Changes, I love running! It's a great way to get in a workout without taking up too much time. I can get dressed, out the door, run, back and showered in an hour - much easier (for me) that going off to the gym. Not to mention, I hate the concept of driving somewhere to go for exercise! I last about 5 minutes on a treadmill, but I can see their usefulness in a place like Winnipeg in January :lol: I used to ride my bike a lot, but it's completely impractical while on the road...

I've never had too many problems with boredom, as I'm trying to run on trails as much as possible (also helps to ward off injuries) I've found that switching off mentally on a trail usually ends up in a face-plant, courtesy of a tree root!
Perhaps another way to keep yourself interested would be to get focused on a 25 min 5K? - knocking your 6min/km down to 5min... Then you'll have a focus on what you want to achieve on any particular run, and a grand plan in mind. Certainly, I find that when I concentrate my thoughts (some call it visualisation!) on how I'm going to feel/think when I am on the home stretch of my goal race keeps me focused when my legs are getting heavy. I find it harder to get out the door if I've got nothing specific to do in terms of today's run other than just running for 45 minutes, say... a specific plan for what I am going to do on that day is a real motivator.

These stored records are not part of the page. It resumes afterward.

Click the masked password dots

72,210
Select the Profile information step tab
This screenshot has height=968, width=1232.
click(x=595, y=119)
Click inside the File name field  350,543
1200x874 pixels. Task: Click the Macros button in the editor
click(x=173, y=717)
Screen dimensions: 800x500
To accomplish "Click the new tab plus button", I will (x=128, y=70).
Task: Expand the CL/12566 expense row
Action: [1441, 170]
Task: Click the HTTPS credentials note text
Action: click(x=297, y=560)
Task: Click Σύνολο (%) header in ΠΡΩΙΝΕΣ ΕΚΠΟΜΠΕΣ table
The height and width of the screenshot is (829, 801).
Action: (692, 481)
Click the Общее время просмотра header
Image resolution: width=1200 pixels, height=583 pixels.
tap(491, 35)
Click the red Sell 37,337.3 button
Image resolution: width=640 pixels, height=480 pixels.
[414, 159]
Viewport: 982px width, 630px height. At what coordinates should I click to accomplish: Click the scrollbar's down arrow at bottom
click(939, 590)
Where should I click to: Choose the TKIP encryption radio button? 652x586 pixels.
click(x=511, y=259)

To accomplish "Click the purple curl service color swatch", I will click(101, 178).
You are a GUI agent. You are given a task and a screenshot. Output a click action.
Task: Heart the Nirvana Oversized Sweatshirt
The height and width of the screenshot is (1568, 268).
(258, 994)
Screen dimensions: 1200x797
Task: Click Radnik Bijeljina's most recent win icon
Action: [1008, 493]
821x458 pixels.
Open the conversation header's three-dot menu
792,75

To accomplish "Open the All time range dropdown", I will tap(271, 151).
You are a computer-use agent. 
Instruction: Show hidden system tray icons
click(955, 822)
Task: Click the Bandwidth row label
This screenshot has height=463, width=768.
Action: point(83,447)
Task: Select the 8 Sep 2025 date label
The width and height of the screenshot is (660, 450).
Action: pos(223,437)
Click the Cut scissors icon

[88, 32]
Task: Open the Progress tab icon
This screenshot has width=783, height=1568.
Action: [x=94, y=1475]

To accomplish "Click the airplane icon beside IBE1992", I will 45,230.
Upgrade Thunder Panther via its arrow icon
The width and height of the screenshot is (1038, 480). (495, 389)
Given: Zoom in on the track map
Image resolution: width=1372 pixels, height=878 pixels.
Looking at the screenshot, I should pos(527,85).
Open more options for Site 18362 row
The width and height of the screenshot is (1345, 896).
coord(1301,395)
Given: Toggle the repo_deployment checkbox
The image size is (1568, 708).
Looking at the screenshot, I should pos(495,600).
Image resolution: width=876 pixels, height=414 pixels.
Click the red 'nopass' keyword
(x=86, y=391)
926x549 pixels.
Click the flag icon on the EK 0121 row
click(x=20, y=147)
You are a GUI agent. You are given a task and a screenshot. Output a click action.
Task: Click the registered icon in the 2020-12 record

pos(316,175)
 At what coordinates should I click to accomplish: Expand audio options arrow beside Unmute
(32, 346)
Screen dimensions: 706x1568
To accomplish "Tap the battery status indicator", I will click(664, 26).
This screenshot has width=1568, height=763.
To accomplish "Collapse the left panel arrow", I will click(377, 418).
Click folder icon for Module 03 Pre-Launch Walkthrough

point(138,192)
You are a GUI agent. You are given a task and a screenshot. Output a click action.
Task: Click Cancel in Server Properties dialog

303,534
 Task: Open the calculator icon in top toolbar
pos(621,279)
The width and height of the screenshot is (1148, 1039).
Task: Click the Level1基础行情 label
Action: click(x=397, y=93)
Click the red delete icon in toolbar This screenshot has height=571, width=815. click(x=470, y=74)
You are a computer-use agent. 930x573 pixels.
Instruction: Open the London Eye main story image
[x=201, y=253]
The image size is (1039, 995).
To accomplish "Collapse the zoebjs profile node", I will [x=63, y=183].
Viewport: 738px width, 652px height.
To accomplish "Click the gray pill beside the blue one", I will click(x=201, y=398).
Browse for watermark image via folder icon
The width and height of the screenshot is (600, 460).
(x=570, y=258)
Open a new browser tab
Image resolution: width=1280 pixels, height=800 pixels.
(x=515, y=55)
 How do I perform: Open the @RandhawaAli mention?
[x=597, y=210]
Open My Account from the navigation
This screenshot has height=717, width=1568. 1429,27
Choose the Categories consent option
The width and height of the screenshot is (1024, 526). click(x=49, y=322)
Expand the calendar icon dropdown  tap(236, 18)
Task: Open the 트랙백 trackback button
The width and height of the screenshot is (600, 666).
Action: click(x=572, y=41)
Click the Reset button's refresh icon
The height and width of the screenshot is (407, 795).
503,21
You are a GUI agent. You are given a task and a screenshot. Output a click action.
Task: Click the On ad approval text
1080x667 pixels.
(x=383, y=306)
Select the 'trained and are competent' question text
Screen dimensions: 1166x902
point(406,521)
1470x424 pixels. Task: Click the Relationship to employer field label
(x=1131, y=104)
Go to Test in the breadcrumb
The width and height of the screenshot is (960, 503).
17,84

Get your foot sorted ASAP - injuries tend to breed injuries, as you take a week/month off to recuperate, and then jump back in as strong as you left off, and another injury crops up.. But then, (personally) being 40+, means you can't take the workload that you did in your 30's..

!!!STRETCH!!! I've found that if someone had beaten that into me earlier, it would have warded off some injuries also..

Times? Well, I haven't run a 5k in about 5 years, but I did a 1:30 1/2 marathon a few years back, and a sub-40 10K last April.. I think that those numbers might well start to get bigger in the forthcoming years, tho! Time will tell..

HAve fun!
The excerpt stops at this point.